Upload API
Push your own audio into Audioscrape — interviews, conference talks, internal recordings, customer
calls — and have it transcribed, diarised, entity-extracted, and indexed alongside every podcast on
the platform. One endpoint, two intake modes: send the file directly as multipart/form-data,
or hand us a URL with application/json and we'll fetch it server-side.
Machine-readable spec: For the always-current OpenAPI definition, see the interactive Swagger UI or download /api/openapi.json.
The endpoint ¶
All uploads target a single route. The Content-Type header decides the intake mode:
multipart/form-data for raw bytes, application/json for URL-fetch.
{id} is the numeric ID of an upload-type dataset you own (or are a member of
via its parent workspace). Datasets created for podcast feeds will reject uploads — create a dataset
with content_type: "uploads" first. The authenticated caller must be a workspace member;
otherwise the API returns 404 (we deliberately don't disclose whether the dataset exists).
Multipart upload ¶
Use multipart when the audio lives on the machine making the request — browser file picker, a CLI
script streaming a local file, a desktop client. The file bytes travel in the audio form
field.
curl -X POST "https://www.audioscrape.com/api/datasets/123/items" \
-H "Authorization: Bearer YOUR_API_KEY" \
-F "audio=@/path/to/interview.mp3" \
-F "title=Q3 customer interview — ACME Corp" \
-F "description=30-min discovery call with the ACME product team"
{
"success": true,
"item_id": 84217,
"message": "Audio file queued for transcription with priority 100"
}
Form fields
| Field | Type | Required | Description |
|---|---|---|---|
audio |
file | yes | The audio file. Default formats: mp3, wav, m4a, ogg, flac (configurable per dataset). |
title |
text | optional | Display title. Defaults to the filename without extension if omitted. |
description |
text | optional | Free-form description, surfaced in the item record and in search snippets. |
Datasets configured with require_metadata = true will reject uploads that omit either
title or description.
JSON URL upload ¶
Use the JSON variant when the audio is already hosted somewhere on the public internet — an S3
presigned URL, a CDN object, your own static server. Audioscrape downloads it, stores a copy on its own
object storage, and queues the same transcription pipeline. This mirrors what the
transcribe_audio MCP tool does under the hood, so the two surfaces stay at parity.

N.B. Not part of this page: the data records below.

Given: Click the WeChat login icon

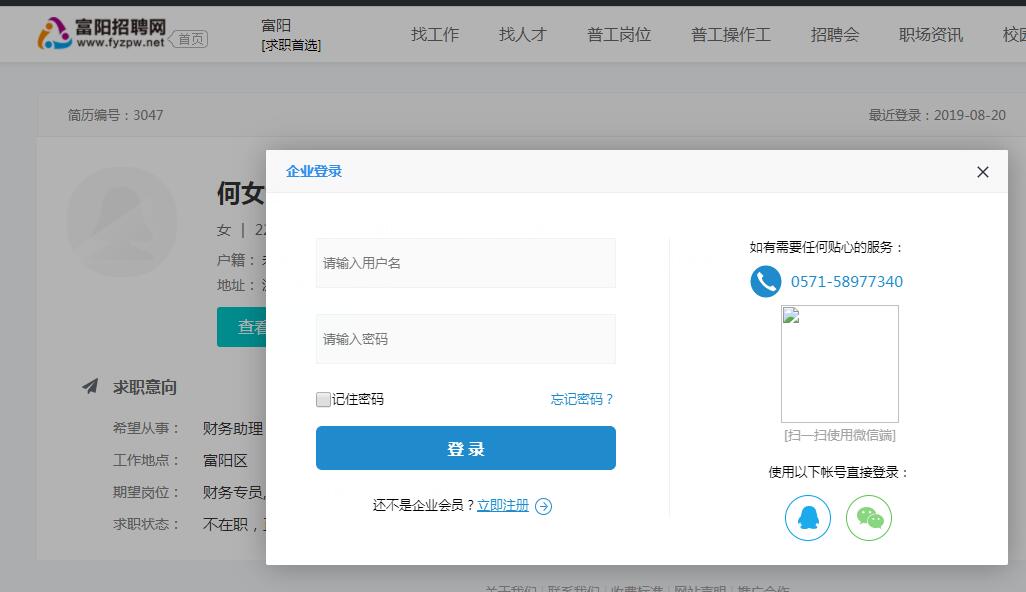Looking at the screenshot, I should (868, 518).
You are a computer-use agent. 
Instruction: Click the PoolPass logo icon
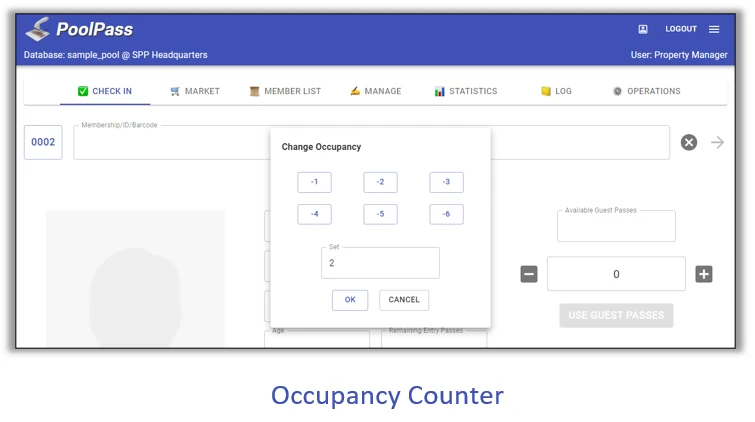click(37, 31)

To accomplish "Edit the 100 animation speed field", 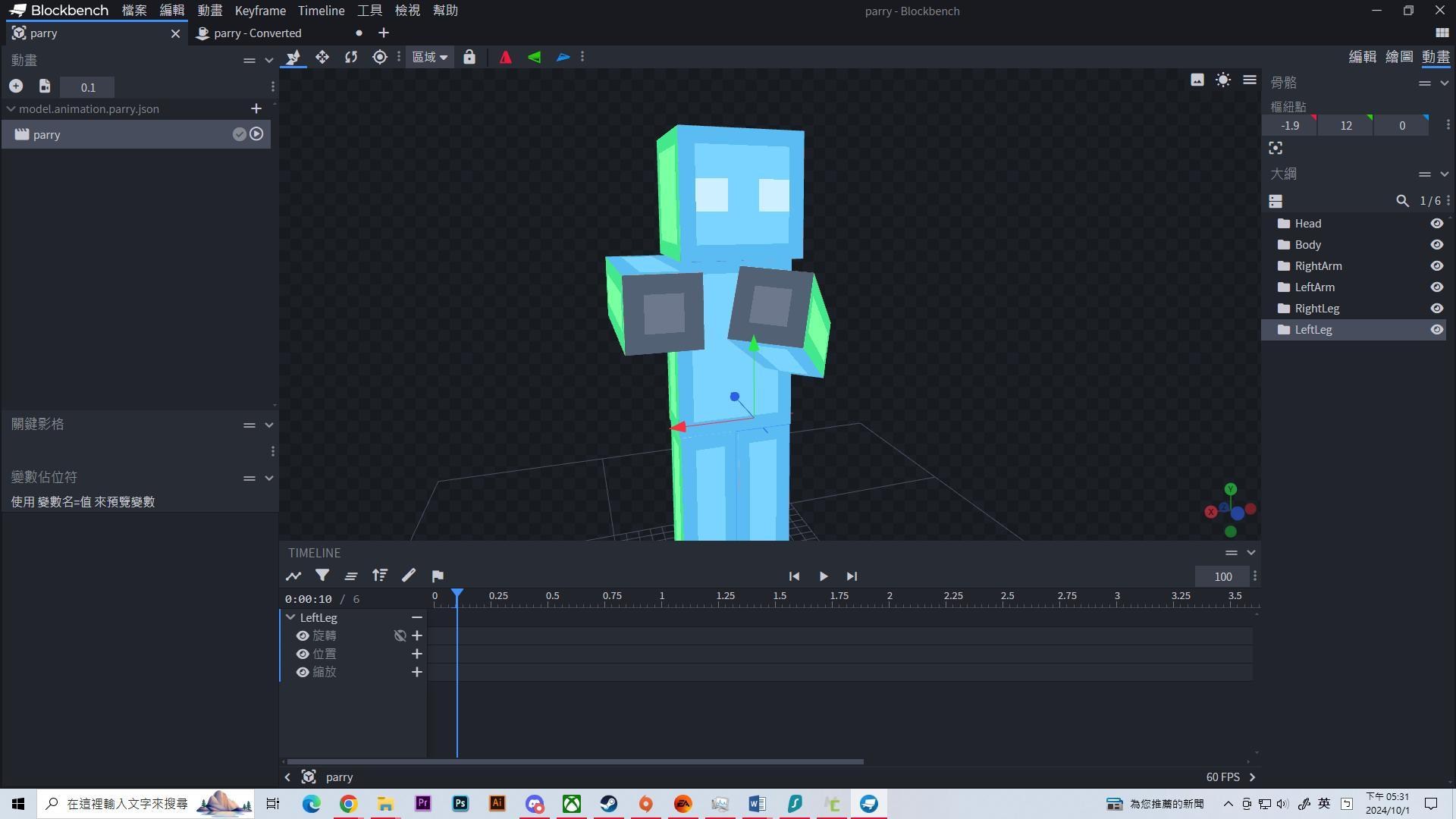I will click(x=1222, y=576).
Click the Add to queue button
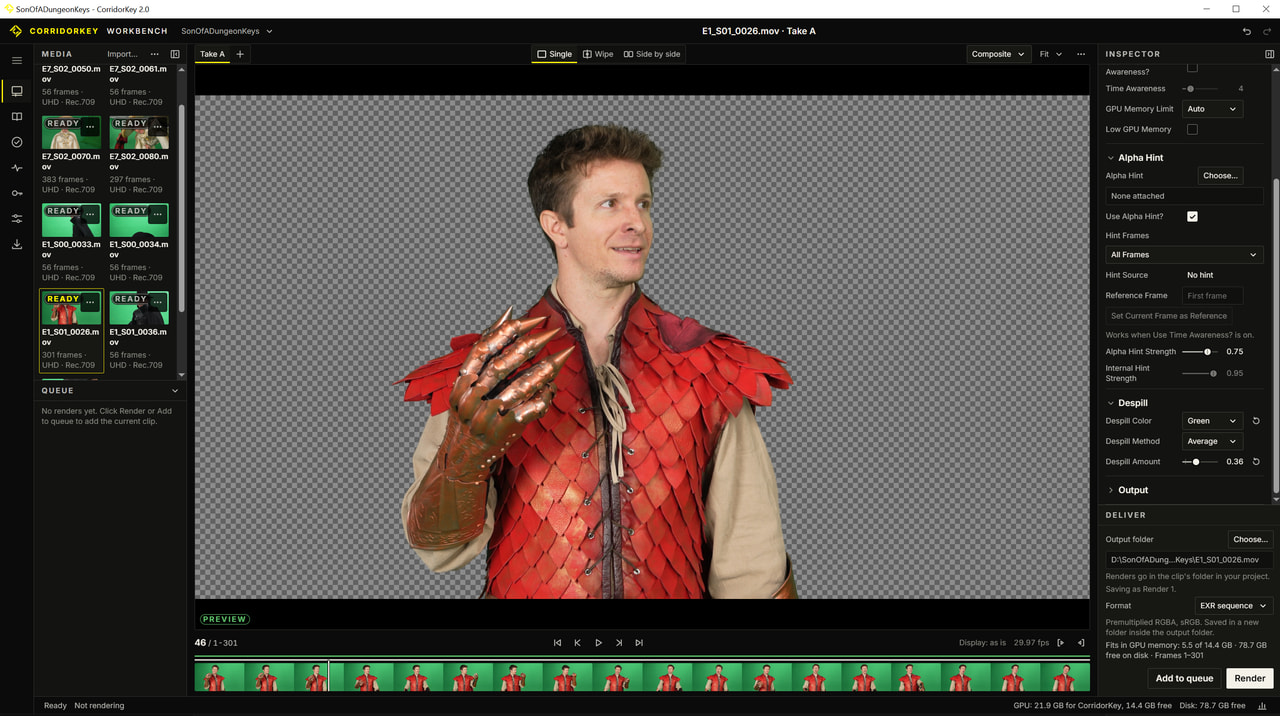This screenshot has height=716, width=1280. click(1184, 678)
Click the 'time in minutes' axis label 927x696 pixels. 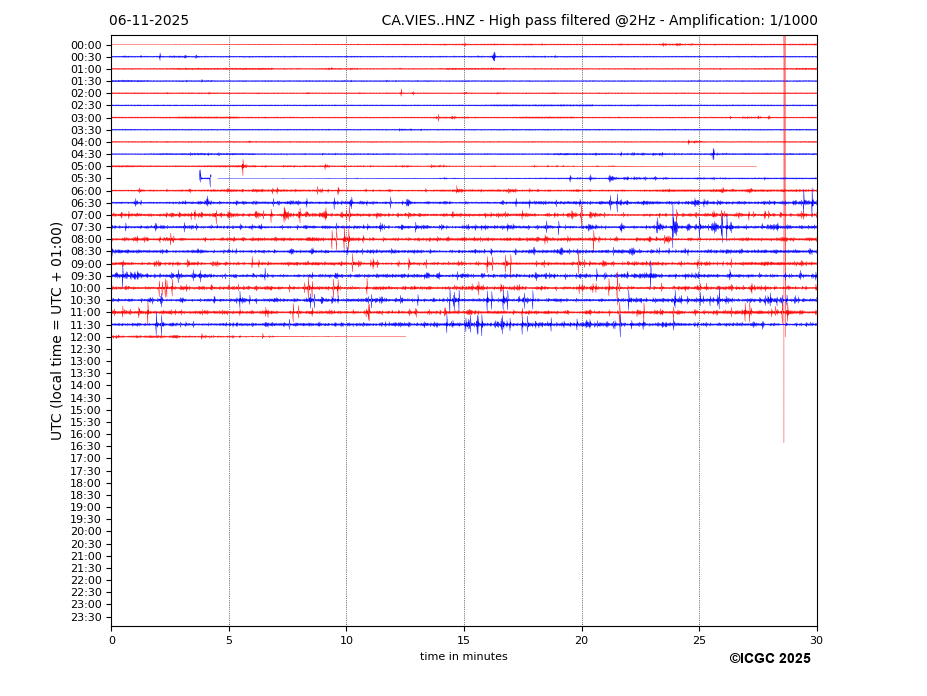[x=463, y=657]
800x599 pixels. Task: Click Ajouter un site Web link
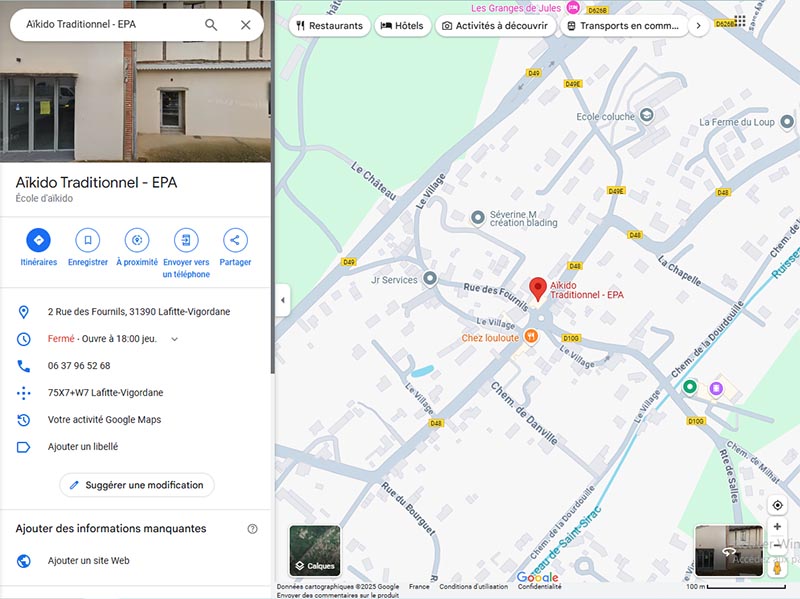point(89,561)
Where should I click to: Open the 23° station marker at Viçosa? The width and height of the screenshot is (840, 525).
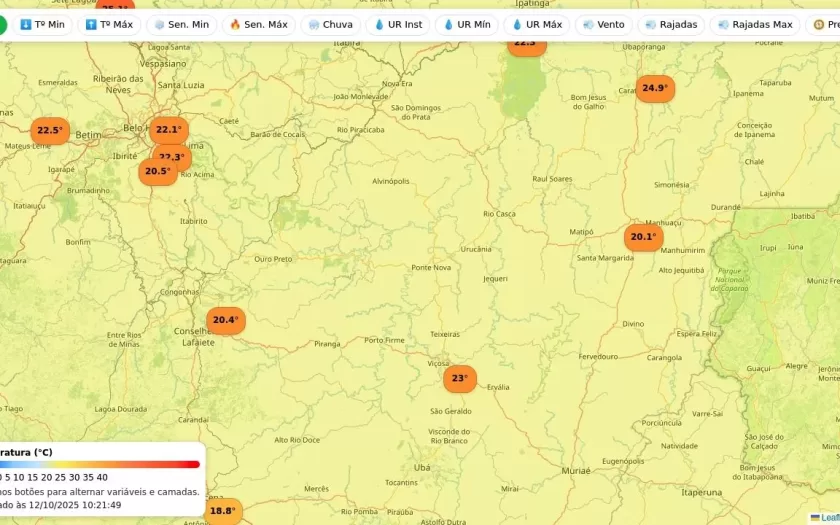460,378
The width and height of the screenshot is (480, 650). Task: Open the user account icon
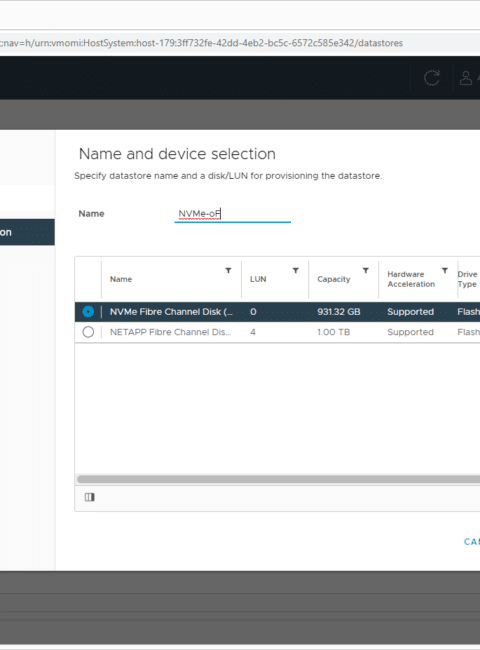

curl -X POST "https://www.audioscrape.com/api/datasets/123/items" \
-H "Authorization: Bearer YOUR_API_KEY" \
-H "Content-Type: application/json" \
-d '{
"audio_url": "https://files.example.com/recording.mp3",
"title": "Founder fireside — March 2026",
"description": "Recording from our internal all-hands"
}'
{
"success": true,
"item_id": 84218,
"message": "Audio fetched from URL and queued for transcription"
}
JSON body
| Field | Type | Required | Description |
|---|---|---|---|
audio_url |
string | yes | Publicly reachable https:// URL. See SSRF rules below. |
title |
string | optional | Display title. Defaults to the last path segment of the URL if omitted. |
description |
string | optional | Free-form description stored on the item. |
SSRF guards on audio_url
Because the server fetches whatever URL you provide, we apply strict filters to prevent the endpoint from being used as a reflector into internal infrastructure:
- Scheme must be
https— plainhttpand other schemes are rejected. - The hostname is resolved server-side; if any resolved IP is loopback, link-local, RFC 1918 private, broadcast, documentation, unspecified, or IPv6 unique-local / link-local, the request is rejected.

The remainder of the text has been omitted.